2 large or 3 small eggplant, sliced into 5mm/¼in rounds
4 tbsp olive oil
6–7 gluten free lasagne
salt and freshly ground black pepper
For the béchamel sauce
50g/1¾oz lactose free butter, plus extra for greasing
50g/1¾oz gluten free plain flour
568ml/1 pint lactose free milk, warmed
1 tsp Dijon mustard
100g/3½oz Parmesan (or a similar vegetarian alternative), grated
For the tomato and basil sauce
1 tbsp garlic infused oil
1 x 400g tin chopped tomatoes
500ml/18fl oz passata
1 bunch basil, chopped
2 tsp caster sugar
Serves - 4
Preheat the oven to 200C/180C Fan/Gas 6. Grease a 2.5 litre/4½ pint ovenproof dish with butter and line two baking trays with non-stick baking paper.
Arrange the eggplant slices in a single layer on the prepared trays.
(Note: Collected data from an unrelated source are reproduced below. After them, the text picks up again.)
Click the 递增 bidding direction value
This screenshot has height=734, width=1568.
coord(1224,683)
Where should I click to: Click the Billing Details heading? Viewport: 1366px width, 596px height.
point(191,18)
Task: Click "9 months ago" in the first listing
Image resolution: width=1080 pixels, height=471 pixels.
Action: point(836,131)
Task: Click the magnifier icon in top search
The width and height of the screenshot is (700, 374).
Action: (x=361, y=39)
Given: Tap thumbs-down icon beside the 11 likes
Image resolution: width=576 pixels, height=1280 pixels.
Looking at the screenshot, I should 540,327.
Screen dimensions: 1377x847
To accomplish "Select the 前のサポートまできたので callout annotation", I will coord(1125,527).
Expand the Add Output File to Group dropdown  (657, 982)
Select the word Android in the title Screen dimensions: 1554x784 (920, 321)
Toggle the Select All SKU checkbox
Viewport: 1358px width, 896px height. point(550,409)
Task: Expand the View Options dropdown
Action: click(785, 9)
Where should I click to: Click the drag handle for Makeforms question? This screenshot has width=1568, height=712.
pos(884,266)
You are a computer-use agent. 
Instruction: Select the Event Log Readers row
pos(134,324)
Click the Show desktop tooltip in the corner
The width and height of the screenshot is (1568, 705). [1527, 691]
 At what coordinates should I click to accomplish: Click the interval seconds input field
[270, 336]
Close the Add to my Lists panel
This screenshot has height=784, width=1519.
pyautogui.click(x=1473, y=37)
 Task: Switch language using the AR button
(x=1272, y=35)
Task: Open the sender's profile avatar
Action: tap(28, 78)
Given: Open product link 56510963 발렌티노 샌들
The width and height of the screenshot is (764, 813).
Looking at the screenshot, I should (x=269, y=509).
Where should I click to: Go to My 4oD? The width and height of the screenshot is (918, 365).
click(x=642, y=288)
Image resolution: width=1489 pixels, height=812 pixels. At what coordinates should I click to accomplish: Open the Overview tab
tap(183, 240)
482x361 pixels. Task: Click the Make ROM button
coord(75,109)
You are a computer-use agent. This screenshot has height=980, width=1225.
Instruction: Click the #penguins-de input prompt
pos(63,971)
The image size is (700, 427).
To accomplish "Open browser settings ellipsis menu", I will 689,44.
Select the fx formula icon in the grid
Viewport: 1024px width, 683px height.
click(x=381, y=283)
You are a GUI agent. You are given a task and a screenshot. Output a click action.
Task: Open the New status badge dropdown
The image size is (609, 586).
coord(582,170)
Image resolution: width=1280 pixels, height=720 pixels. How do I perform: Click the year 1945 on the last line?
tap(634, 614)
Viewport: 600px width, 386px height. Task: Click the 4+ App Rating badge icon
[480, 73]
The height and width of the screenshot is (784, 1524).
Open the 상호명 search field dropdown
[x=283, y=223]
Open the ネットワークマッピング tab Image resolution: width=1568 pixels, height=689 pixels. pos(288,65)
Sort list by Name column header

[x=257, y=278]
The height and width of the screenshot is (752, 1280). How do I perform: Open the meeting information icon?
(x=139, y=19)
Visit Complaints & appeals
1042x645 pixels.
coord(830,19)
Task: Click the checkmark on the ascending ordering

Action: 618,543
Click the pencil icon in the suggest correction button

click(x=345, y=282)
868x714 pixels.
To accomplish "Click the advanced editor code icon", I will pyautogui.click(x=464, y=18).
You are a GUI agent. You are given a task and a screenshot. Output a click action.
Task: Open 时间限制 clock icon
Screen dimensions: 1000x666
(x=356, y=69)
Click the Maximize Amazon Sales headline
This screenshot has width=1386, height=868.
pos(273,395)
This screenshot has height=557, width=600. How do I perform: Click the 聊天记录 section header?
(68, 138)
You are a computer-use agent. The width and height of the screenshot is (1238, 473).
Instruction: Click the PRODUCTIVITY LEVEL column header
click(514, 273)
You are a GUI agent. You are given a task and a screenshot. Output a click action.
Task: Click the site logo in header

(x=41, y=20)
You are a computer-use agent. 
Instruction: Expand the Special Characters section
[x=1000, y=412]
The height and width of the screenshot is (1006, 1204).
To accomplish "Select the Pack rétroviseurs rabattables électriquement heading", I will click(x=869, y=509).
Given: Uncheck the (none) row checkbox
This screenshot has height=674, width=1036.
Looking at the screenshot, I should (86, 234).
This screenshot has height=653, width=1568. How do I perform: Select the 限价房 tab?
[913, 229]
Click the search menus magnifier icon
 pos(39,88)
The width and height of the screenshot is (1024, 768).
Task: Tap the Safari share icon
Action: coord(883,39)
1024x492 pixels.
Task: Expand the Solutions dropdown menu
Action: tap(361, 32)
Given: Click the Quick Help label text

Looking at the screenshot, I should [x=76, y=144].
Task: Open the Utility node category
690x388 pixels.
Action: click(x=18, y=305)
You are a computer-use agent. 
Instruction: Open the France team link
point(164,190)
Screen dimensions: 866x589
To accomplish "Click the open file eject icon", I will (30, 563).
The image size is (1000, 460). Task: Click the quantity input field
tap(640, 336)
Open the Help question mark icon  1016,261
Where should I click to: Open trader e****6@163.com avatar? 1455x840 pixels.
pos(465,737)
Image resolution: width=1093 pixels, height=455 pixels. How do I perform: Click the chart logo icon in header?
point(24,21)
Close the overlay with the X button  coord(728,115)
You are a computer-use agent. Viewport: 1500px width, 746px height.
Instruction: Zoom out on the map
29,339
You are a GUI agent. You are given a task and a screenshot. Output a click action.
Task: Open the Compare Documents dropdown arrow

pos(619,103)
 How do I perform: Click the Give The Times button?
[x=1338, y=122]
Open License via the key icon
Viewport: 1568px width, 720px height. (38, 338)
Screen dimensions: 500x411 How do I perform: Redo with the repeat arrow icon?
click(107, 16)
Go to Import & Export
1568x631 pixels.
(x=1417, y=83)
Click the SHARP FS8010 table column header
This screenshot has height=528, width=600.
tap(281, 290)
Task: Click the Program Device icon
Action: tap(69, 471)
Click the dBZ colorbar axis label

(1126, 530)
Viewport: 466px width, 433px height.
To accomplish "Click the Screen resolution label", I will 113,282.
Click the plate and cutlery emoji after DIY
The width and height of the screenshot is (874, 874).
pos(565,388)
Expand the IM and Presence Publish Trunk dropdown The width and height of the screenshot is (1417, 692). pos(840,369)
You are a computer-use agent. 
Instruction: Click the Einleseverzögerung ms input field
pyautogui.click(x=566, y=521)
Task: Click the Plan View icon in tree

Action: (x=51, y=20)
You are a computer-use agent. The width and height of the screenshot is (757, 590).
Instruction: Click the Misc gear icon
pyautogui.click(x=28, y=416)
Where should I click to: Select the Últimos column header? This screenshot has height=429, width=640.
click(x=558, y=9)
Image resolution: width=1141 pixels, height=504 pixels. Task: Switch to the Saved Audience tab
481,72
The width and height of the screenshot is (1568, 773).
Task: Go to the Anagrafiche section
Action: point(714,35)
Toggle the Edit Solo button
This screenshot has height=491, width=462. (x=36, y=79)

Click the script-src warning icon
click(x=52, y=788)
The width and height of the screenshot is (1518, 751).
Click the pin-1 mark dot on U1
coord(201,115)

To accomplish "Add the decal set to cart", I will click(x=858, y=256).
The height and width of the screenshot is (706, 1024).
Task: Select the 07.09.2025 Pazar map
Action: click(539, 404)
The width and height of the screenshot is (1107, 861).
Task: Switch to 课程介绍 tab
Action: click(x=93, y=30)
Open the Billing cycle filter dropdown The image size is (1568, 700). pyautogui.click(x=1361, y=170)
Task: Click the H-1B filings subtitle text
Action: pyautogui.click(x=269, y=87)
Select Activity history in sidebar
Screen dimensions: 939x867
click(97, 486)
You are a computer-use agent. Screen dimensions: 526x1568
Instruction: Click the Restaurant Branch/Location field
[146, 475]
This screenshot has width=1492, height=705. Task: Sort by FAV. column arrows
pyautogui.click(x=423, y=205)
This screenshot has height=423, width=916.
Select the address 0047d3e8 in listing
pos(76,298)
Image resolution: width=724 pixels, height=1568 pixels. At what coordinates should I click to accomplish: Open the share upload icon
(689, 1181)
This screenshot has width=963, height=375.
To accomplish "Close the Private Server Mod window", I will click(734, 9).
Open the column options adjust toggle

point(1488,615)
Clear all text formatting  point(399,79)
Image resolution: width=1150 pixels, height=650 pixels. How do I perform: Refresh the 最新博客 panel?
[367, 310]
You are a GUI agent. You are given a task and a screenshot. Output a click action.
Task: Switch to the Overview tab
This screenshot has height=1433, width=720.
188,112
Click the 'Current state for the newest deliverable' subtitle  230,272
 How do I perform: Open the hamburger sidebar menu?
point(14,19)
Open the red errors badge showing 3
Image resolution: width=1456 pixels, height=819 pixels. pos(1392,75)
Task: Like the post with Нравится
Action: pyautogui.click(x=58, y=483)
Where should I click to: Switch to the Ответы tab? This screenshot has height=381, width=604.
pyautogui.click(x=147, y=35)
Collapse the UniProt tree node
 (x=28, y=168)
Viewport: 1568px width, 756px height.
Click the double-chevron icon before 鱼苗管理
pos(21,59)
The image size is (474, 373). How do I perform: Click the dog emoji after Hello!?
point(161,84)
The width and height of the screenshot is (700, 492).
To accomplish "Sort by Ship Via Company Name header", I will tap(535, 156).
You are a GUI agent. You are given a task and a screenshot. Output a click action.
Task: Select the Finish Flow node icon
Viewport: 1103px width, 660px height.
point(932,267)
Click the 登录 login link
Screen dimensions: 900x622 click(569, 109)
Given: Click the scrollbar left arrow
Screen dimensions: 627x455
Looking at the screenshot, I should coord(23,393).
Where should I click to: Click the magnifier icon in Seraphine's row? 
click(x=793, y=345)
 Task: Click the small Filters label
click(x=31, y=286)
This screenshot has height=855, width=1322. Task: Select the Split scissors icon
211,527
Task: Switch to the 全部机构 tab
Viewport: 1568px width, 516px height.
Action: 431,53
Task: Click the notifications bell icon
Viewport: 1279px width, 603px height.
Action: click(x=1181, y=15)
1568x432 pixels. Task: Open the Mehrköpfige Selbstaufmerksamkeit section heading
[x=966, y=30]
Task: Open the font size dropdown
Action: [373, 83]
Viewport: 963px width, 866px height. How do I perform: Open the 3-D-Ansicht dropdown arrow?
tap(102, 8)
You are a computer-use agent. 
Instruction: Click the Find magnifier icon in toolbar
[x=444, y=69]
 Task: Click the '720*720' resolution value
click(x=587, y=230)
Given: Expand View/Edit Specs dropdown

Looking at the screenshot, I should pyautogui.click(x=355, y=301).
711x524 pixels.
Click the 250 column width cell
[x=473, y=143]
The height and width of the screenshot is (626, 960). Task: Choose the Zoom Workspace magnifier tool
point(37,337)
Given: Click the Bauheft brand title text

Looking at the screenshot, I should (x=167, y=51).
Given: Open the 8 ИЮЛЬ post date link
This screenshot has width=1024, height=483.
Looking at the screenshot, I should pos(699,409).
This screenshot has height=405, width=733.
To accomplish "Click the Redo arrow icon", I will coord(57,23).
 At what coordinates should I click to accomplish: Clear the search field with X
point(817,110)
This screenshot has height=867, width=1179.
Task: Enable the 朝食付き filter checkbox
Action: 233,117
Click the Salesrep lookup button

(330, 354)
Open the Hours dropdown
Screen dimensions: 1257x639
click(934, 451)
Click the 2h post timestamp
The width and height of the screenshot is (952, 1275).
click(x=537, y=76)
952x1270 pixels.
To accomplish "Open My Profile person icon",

Drizzle over the oil and season with salt and pepper. Roast for 20–25 minutes turning the slices over halfway through the cooking time. Set aside. Lay the gluten free pasta sheets in a dish and cover with hot water for 10 minutes to soften.
To make the béchamel sauce, heat the lactose free butter in a saucepan. Once melted, sprinkle in the gluten free flour and whisk for a few minutes over a high heat to form a roux. Pour the warmed lactose free milk into the roux and whisk. Bring to the boil, whisking for a few minutes until smooth. Add the mustard and two-thirds of the Parmesan. Season with salt and pepper and stir. Set aside.
To make the tomato sauce, put all the ingredients in a mixing bowl. Season with salt and pepper. To assemble, spoon a third of the tomato sauce in the base of the prepared dish, top with a third of the béchamel.
Arrange a third of the eggplant on top and 3–3½ sheets of gluten free lasagne (you may need to break the lasagne into pieces to make it fit in an even layer). Repeat so you have three layers of sauce and two layers of GF pasta, sprinkle with the remaining Parmesan. Leave to stand for 1 hour before cooking, or overnight. Bake for 35–45 minutes until golden-brown and bubbling. Stand for 5 minutes before serving.